■ Trecho da página:
########
Vou falar sobre a viagem mais ou menos de forma cronológica, mudando a ordem de algumas coisas pelo bem da linha de raciocínio

Estas fotos são em Cesaréa, dá para ver o aqueduto que os romanos construíram no tempo deles para abastecer a cidade na beira da praia.


Humus, para quem não sabe, grão de bico amassado, é comida árabe mais que tradicional e que se come em qualquer esquina de Israel, literalmente. Foi de longe o que eu mais comi lá. Este restaurante aqui está em Yaffo, cidade anexa a Tel-aviv, basicamente árabe. O lugar estava bombando mais que o bar Filial na sexta à noite (para quem conhece). Tinha muito mais judeu do que qualquer outra coisa na fila para sentar, até uns caras com o uniforme do exército, o que mostra como, geralmente os dois povos se dão bastante bem.


Alguns dos cozinheiros, todos árabes, que trabalham neste lugar onde o barulho é quase insuportável de tanta gritaria que rola no salão lotado.

A data da viagem que fiz não foi acaso. A segunda noite em que estive lá foi Pessach, uma festa judaica muito importante, que lembra a saída do povo judeu do Egito há milhares de anos, onde éramos escravos. Nessa noite faz-se um grande jantar com a família e pessoas próximas e nós três tínhamos sido convidados por uma antiga amiga da minha mãe para pasarmos jantarmos na casa dela, em Haifa, no norte do país.




Esta senhora já era amiga da minha avó quando minha mãe era criança, por isso sua filha Marcela e minha mãe Diana se conhecem praticamente do berço.
########
■ Extratos dos itens:
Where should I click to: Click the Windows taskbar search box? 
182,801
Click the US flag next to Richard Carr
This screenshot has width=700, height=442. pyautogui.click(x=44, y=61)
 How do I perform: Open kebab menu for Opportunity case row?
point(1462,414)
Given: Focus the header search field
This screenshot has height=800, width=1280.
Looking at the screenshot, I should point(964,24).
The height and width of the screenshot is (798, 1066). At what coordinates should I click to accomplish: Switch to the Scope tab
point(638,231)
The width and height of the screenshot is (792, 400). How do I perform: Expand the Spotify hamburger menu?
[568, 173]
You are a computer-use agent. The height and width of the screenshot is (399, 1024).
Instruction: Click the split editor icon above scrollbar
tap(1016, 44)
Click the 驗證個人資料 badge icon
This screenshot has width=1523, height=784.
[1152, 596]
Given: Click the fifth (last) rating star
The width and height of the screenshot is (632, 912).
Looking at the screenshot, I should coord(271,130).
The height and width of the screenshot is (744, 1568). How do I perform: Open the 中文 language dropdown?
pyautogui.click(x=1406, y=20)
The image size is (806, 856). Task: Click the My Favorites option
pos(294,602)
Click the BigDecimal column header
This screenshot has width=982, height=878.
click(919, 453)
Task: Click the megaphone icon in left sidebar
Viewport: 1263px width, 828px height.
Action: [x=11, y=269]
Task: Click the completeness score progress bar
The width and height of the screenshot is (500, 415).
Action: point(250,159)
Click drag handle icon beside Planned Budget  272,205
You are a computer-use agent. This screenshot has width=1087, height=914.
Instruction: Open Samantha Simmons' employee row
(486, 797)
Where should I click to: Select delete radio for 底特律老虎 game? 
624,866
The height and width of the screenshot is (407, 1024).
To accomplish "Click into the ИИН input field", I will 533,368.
########
■ Tarefa escrita: Reproduza sem alterações o trecho do relato de viagem que vai de "Alguns dos cozinheiros, todos" a "praticamente do berço.".

■ Resultado:
Alguns dos cozinheiros, todos árabes, que trabalham neste lugar onde o barulho é quase insuportável de tanta gritaria que rola no salão lotado.

A data da viagem que fiz não foi acaso. A segunda noite em que estive lá foi Pessach, uma festa judaica muito importante, que lembra a saída do povo judeu do Egito há milhares de anos, onde éramos escravos. Nessa noite faz-se um grande jantar com a família e pessoas próximas e nós três tínhamos sido convidados por uma antiga amiga da minha mãe para pasarmos jantarmos na casa dela, em Haifa, no norte do país.




Esta senhora já era amiga da minha avó quando minha mãe era criança, por isso sua filha Marcela e minha mãe Diana se conhecem praticamente do berço.